The press conference drew every major television camera in the region and went viral, with Rolling Stone picking up Sen. Scott’s letter. Sen. Ashley Moody echoed the call for accountability: “When you are a taxpayer-funded body, and you are prioritizing hate and antisemitism, you have a lot of explaining to do.”

The most raw statement of the afternoon came from Holocaust survivor Toni Rhinde, who cut through all the legal and political argumentation with six words: “Let’s go and tell Kanye to F-off.”

Thomas draws a direct line between the current cultural moment and the failures of 1938. He recalled Holocaust survivor Irving Roth, who spent years touring American universities with CUFI sharing his story. “When October 7th hit,” Thomas said, “several of us said we were almost grateful that Irving wasn’t here to see it happen again after all of his work — to see it rise back to this level.”
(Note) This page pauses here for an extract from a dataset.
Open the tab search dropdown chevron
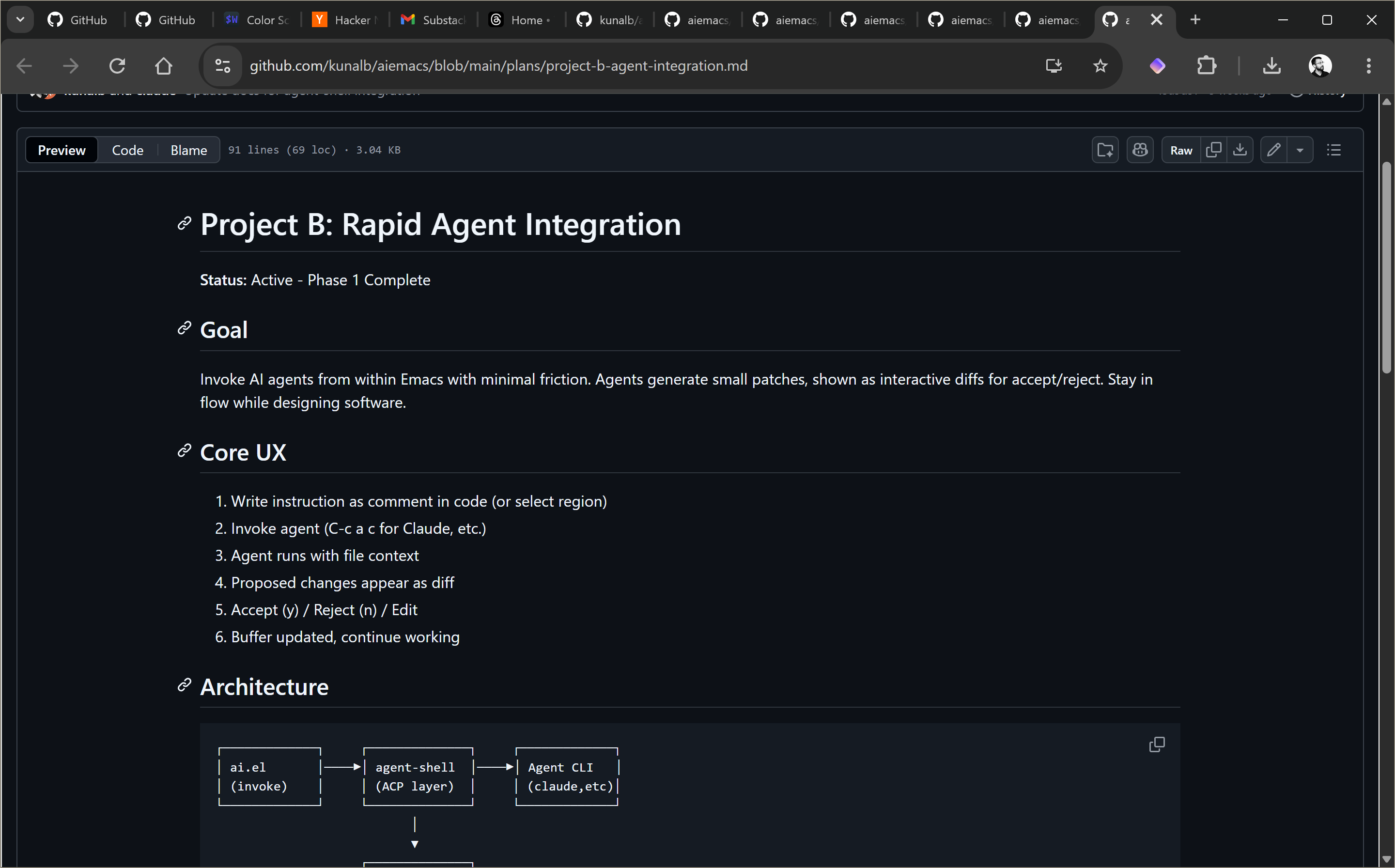 coord(20,20)
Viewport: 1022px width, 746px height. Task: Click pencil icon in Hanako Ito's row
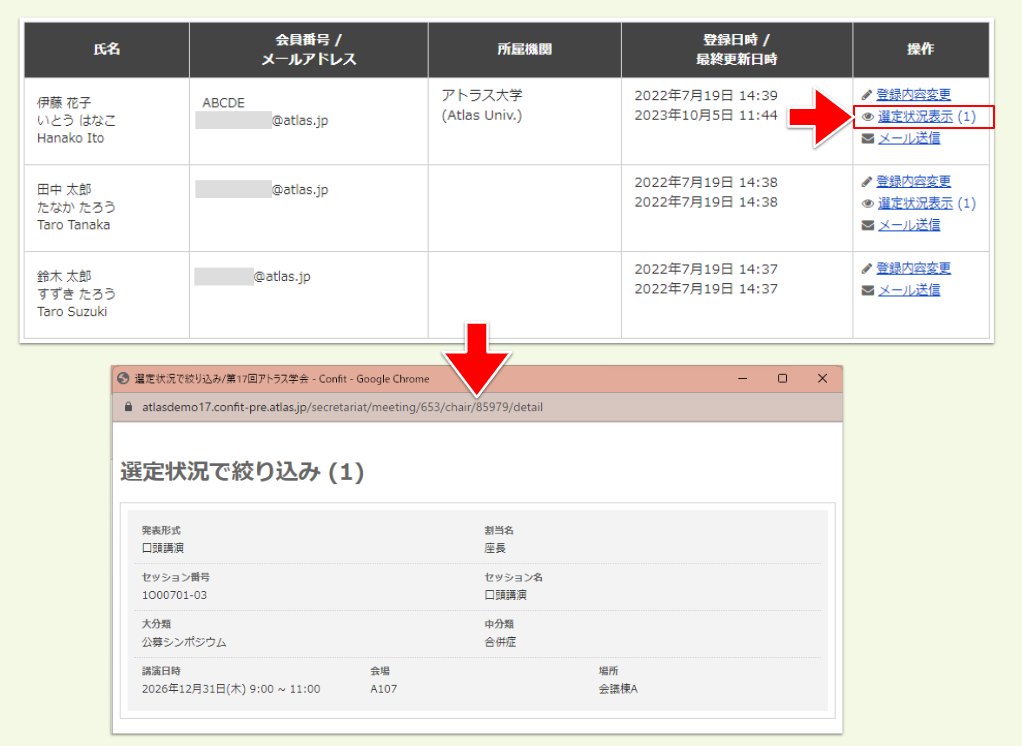867,95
The comparison with the pre-war years, in Thomas’s view, is prophecy confirmed. He quoted Isaiah: “Woe to him who calls good evil and evil good” (Isaiah 5:20). “We are back in that day,” he said. “People don’t even know the difference between good and evil anymore.”

Thomas sees the current crisis as inseparable from a theological rupture inside American Christianity. Replacement theology — the doctrine that the Church has superseded Israel and inherited God’s covenant promises — has, in his reading, created the conditions for Christian indifference to Jewish suffering. “From 100 CE, Justin Martyr and the Patristic fathers were defining Christianity against anything to do with its Jewish heritage,” he said. “That schism fomenting hatred has run all the way to today. We are not asking the right questions, and we are not resituating our Bible back into its proper place.”
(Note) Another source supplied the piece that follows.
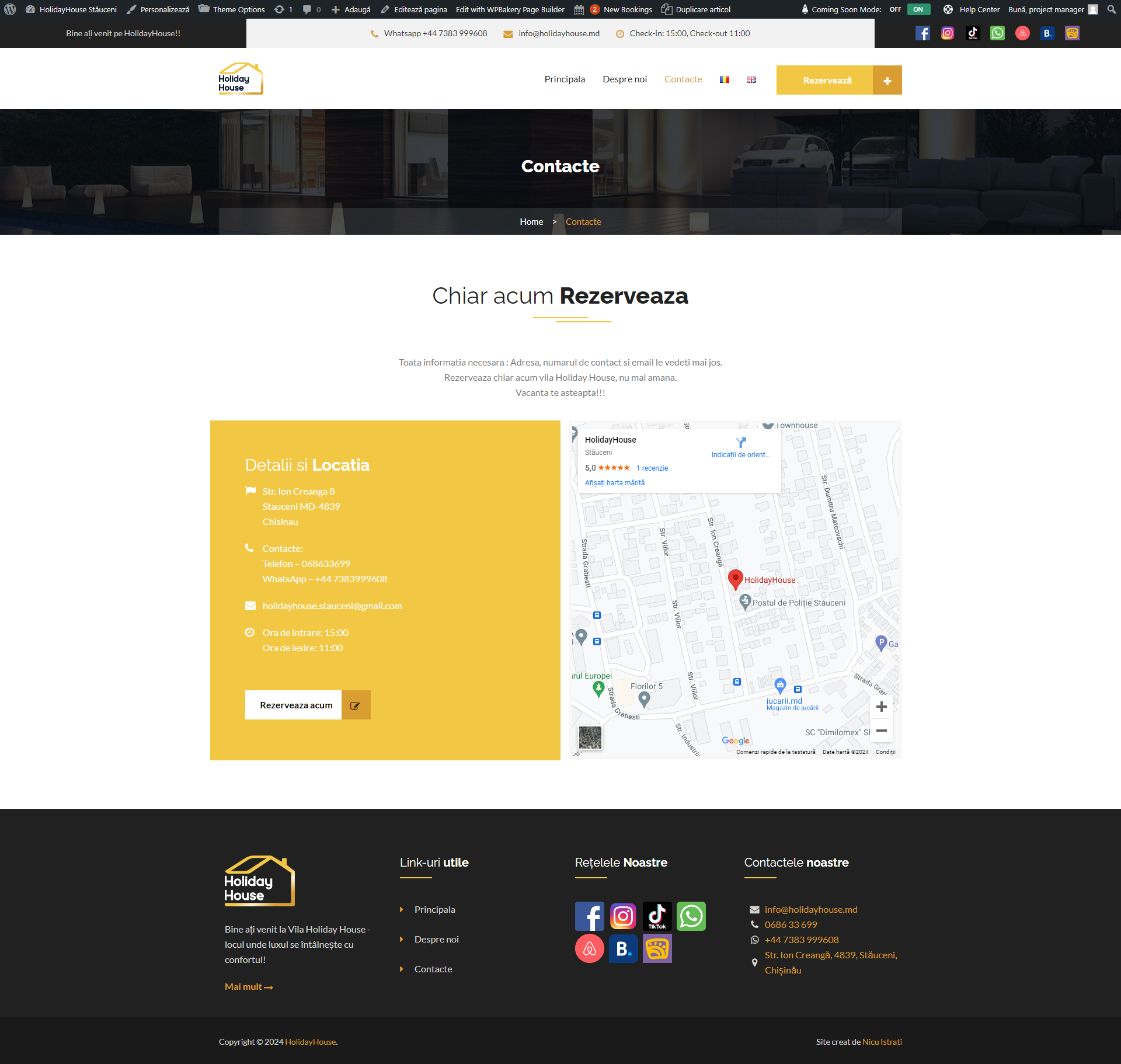
Task: Open 'Afișați harta mărită' map link
Action: (615, 483)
His prescription is blunt: “The cure for antisemitism is to open your Bible and actually read it.”

He frames God’s covenant with Israel not as ancient history but as present reality — a running promise that the Church has no authority to revoke. “God says in Ezekiel: ‘Israel defiled my name. They did not obey. But I am bringing them back for my name’s sake,'” Thomas said. “It’s not about how good or not good we are. It’s God’s covenant-keeping faithfulness — which is the epitome of grace. So how does the Church stand on a platform and preach grace to the congregation and then want to withhold it from God’s own people?”

He uses a football analogy to describe what Christian-Jewish partnership was always meant to look like: “At Mount Sinai, God handed the ball to Israel and said: carry this. Run with it — the Torah, the Word, for the nations. Christianity should have been running beside the Jews, blocking for them. Instead, for many centuries, Christianity has been tackling its own teammate.”

Thomas is calling on people to contact the Tampa Sports Authority directly. “CEO at tampasportsauthority.com,” he said. “Mr. Eric Hart is the president, and we are writing to him and saying: bad idea, wrong on every level.”

He is realistic about whether the concerts will be canceled. “I don’t know that we’re going to stop it,” he said. “But we want to set a precedent. If anything ever tries to raise its head again in our community, there will be a response — and it will be strong.”

The principle driving him is one he states without qualification: “The Holocaust succeeded because of silence. We have got to break that silence today. Anyone who wants to foment that ideology needs to realize there will be a massive rebuttal.”